Agreed, which is why I feel like a reboot with no canon explanation would have been more honest and more acceptable. Though they probably knew fans would go apeshit. I think that this is worse in the long run, because there will probably be decreasing attempts at continuity even within this timeline, and therefore Paramount will just restore the old timeline after three movies. I guess I have no reason to care about integrity of Star Trek canon, since I barely watched anything but TOS and the movies, but I have a special annoyance for a taste of the month like JJ Abrams having such unlimitless power to drastically redirect something with such a unique cultural following.

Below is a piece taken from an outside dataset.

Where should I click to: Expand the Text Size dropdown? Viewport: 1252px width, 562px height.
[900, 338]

"Flavor of the month"? Give me a break. Abrams has been a television powerhouse for the better part of a decade, and he was a notable screenwriter for several years before then. He's now beginning to show he has enormous potential in features as both a producer and a director.

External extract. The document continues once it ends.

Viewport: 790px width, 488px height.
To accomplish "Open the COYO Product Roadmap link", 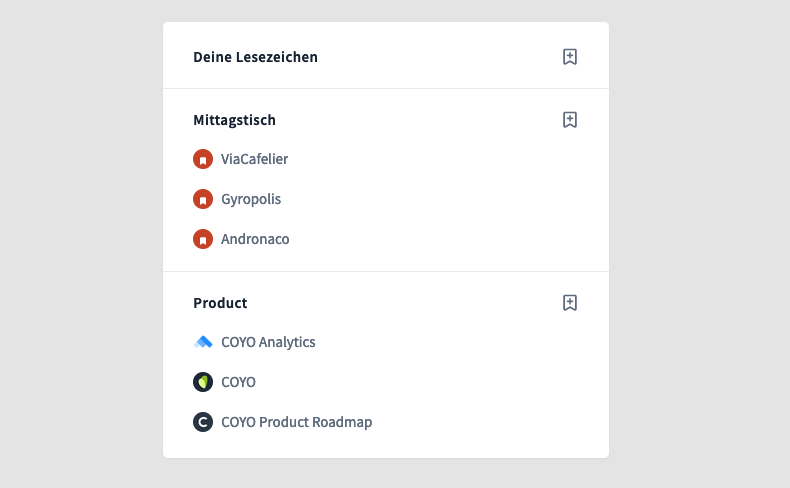I will coord(297,422).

Also, it's well known by anyone who's been reading interviews given by Robert Orci that this movie DOES NOT represent a literal reboot. The idea -- not present in the movie itself, granted -- is that by passing through the black hole, Nero and Spock not only went back in time, they also passed into another universe. None of the events of the various incarnations of Star Trek which came before this movie have actually been negated or otherwise wiped out. This is merely a Universe B to previous canon's Universe A.

I would guess that they purposefully did not include this in the movie so as not to bog things down with too much technobabble exposition. After all, nobody would even care except for people who are somewhat likely to find out about it through other means.

The reason why they didn't do a stright-up reboot -- and this is just my own speculation -- is the same reason why you don't chastise your terminally ill grandfather for farting: because it wouldn't be polite. There's no real reason not to, but if you can sail along by treating the old fellow with dignity, why not do it?

Similarly, there was no real need to annoy Trekkies by doing a straight reboot. Also, if you did a reboot, wouldn't you then be obligated to actually follow canon?

The solution Abrams and his writers came up with is elegant, effective, and fairly unique. I was skeptical when I heard about it, but as far as I'm concerned, it's a 100% success.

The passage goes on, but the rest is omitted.